Open eduardomourar opened 2 years ago

eduardomourar commented 2 years ago

Whenever we have a validation error response, the model property names are being presented but they should be the actual values that we send over the wire. In our case, we modify the properties with the @jsonName trait and that is completely ignored when generating the validation message. For instance, if you define a required property called someModelName (as name as JSON name) and then don't send it in the input. the following message is presented:

Value null at '/someModelName' failed to satisfy constraint: Member must not be null

The API user doesn't know about the name in the model, they only have access to the OpenAPI definition, which only mentions the JSON name.

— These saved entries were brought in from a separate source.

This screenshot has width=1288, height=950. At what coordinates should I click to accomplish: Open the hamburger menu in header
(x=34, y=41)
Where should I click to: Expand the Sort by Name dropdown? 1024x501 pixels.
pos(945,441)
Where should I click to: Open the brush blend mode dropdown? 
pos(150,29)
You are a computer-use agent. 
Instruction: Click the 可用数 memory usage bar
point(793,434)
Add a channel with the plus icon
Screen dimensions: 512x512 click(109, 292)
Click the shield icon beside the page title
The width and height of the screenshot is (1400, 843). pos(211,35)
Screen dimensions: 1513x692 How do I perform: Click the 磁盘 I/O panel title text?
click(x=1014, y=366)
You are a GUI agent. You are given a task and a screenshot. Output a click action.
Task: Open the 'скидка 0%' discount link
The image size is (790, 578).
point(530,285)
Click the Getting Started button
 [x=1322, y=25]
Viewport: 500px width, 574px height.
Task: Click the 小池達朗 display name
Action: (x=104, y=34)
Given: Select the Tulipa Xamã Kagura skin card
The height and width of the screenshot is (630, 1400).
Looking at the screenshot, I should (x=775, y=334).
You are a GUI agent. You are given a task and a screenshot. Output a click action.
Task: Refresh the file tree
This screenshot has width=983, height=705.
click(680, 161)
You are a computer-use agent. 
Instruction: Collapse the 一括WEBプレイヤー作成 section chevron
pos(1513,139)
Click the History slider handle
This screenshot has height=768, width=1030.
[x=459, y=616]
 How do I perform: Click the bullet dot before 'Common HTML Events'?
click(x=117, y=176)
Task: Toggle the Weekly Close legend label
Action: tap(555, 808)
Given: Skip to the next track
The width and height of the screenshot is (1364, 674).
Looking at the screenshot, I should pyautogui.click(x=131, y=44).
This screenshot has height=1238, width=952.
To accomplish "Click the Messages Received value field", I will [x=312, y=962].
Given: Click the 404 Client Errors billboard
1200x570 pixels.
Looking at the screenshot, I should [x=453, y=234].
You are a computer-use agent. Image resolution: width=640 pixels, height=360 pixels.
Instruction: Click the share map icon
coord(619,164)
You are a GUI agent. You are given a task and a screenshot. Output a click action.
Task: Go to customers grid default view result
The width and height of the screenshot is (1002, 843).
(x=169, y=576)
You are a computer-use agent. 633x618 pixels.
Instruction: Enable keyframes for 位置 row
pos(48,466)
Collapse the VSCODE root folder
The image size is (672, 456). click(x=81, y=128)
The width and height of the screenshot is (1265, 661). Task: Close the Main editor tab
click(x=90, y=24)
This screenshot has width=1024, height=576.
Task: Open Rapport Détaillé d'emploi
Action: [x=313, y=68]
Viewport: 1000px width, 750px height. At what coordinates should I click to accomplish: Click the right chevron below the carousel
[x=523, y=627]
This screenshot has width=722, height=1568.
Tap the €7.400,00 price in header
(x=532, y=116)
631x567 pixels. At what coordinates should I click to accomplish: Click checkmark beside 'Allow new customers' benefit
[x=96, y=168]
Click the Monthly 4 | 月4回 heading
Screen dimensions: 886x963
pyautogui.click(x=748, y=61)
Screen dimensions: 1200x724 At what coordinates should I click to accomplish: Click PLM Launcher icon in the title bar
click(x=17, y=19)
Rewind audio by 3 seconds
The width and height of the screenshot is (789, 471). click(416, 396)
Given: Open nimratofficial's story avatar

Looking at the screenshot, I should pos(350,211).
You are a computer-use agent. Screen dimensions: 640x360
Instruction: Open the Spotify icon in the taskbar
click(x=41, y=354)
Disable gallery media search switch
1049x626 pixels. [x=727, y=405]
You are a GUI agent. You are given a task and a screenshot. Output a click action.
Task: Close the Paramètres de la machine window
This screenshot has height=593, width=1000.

adamthom-amzn commented 2 years ago

We intend for the pointer in the ValidationException to be the logical path to the member in the Smithy model, so that model-aware clients can bind the error message to UI elements in a protocol-agnostic manner. @jsonName is a serialization detail that does not apply to all protocols. In other words, the validation is applied to the object, not the payload. The same is true for validation failures for members that are bound to query string parameters or headers.

Grundlefleck commented 2 years ago

@adamthom-amzn while keeping ValidationException bound to the model, could serialization-specific code generators catch validation failures and translate before re-throwing, in order to honour the serialisation format? I recognise that would break generated clients which were not aware of the serialization.

To me staying true to the model highlights that client generation will always be prioritised over exposing the protocol+serialization directly (like an HTTP + JSON API). Is that a fair assessment? It's no criticism, I ask in order to get more aligned to Smithy's intended usage.

adamthom-amzn commented 2 years ago

Yes, Smithy's goal is to allow customers to interact with web services at a higher level of abstraction. In practice, with Smithy's predecessor, services often support multiple protocols with wildly differing semantics that can be moved between without any change to the end user's code, if that user is using a code generated client.

As a tangent, this is what I very much dislike about the REST protocols. They pull HTTP concepts into the model, making them first class citizens. It becomes very confusing to users who run services that support the same model over both an RPC and REST protocol.

I recognize that the intended user interface for some services is HTTP itself, and is common for developers who are used to OpenAPI, or are wishing to retain wire-level compatibility with an existing, non-Smithy service.

As a practical matter, by the time validation is run in our service frameworks, we have completely discarded any information about where the data comes from; it would be a pretty extreme change to reliably reinsert those details into the error.